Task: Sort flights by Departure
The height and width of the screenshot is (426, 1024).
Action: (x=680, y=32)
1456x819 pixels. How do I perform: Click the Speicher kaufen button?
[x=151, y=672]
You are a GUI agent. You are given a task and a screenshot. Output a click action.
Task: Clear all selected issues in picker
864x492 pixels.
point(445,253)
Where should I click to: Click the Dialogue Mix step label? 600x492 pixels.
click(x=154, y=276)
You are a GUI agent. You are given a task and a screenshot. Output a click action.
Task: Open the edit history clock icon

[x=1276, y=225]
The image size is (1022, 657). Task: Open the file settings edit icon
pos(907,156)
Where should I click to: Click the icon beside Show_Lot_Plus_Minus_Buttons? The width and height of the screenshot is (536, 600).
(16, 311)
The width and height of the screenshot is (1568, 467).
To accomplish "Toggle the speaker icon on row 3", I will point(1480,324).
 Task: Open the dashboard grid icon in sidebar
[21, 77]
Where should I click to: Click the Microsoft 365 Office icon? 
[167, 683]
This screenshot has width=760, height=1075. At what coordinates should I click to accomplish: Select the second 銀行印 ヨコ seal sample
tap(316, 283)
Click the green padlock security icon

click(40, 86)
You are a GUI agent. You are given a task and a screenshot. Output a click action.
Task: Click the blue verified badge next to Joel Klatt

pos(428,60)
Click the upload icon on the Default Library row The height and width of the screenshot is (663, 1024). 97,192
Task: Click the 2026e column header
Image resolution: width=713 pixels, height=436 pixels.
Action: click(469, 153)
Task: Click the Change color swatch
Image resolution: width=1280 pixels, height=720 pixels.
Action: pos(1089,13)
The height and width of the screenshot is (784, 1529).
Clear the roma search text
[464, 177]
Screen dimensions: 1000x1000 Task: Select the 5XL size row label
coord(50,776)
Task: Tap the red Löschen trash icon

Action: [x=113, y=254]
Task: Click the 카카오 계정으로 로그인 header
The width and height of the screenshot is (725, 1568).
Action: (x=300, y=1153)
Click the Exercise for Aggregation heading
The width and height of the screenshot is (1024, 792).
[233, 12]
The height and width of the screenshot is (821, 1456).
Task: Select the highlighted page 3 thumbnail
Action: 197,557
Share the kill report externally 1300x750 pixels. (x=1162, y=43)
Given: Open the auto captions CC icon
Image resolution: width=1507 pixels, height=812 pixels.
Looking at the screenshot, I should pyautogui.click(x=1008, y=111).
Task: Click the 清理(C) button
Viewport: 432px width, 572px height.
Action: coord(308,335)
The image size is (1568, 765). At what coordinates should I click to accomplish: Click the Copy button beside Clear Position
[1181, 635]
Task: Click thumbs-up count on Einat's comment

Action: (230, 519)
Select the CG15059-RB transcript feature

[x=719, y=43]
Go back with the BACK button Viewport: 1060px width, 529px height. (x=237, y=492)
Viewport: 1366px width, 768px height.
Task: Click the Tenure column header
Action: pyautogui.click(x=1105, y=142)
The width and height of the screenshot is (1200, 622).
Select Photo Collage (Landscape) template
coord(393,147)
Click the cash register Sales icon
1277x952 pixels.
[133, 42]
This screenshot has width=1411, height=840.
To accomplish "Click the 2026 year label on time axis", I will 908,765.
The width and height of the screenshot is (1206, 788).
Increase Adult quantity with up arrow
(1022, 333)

> _Task directions_
Reproduce the records from the line with "The width and height of the screenshot is (1568, 467)." up to and including the line with "Action: coord(308,335)", switching "header" to "title" and leaving everything else unchanged.

> _Correct output_
The width and height of the screenshot is (1568, 467).
To accomplish "Toggle the speaker icon on row 3", I will point(1480,324).
 Task: Open the dashboard grid icon in sidebar
[21, 77]
Where should I click to: Click the Microsoft 365 Office icon? 
[167, 683]
This screenshot has width=760, height=1075. At what coordinates should I click to accomplish: Select the second 銀行印 ヨコ seal sample
tap(316, 283)
Click the green padlock security icon

click(40, 86)
You are a GUI agent. You are given a task and a screenshot. Output a click action.
Task: Click the blue verified badge next to Joel Klatt

pos(428,60)
Click the upload icon on the Default Library row The height and width of the screenshot is (663, 1024). 97,192
Task: Click the 2026e column title
Image resolution: width=713 pixels, height=436 pixels.
Action: click(469, 153)
Task: Click the Change color swatch
Image resolution: width=1280 pixels, height=720 pixels.
Action: pos(1089,13)
The height and width of the screenshot is (784, 1529).
Clear the roma search text
[464, 177]
Screen dimensions: 1000x1000 Task: Select the 5XL size row label
coord(50,776)
Task: Tap the red Löschen trash icon

Action: [x=113, y=254]
Task: Click the 카카오 계정으로 로그인 title
The width and height of the screenshot is (725, 1568).
Action: (x=300, y=1153)
Click the Exercise for Aggregation heading
The width and height of the screenshot is (1024, 792).
[233, 12]
The height and width of the screenshot is (821, 1456).
Task: Select the highlighted page 3 thumbnail
Action: 197,557
Share the kill report externally 1300x750 pixels. (x=1162, y=43)
Given: Open the auto captions CC icon
Image resolution: width=1507 pixels, height=812 pixels.
Looking at the screenshot, I should pyautogui.click(x=1008, y=111).
Task: Click the 清理(C) button
Viewport: 432px width, 572px height.
Action: coord(308,335)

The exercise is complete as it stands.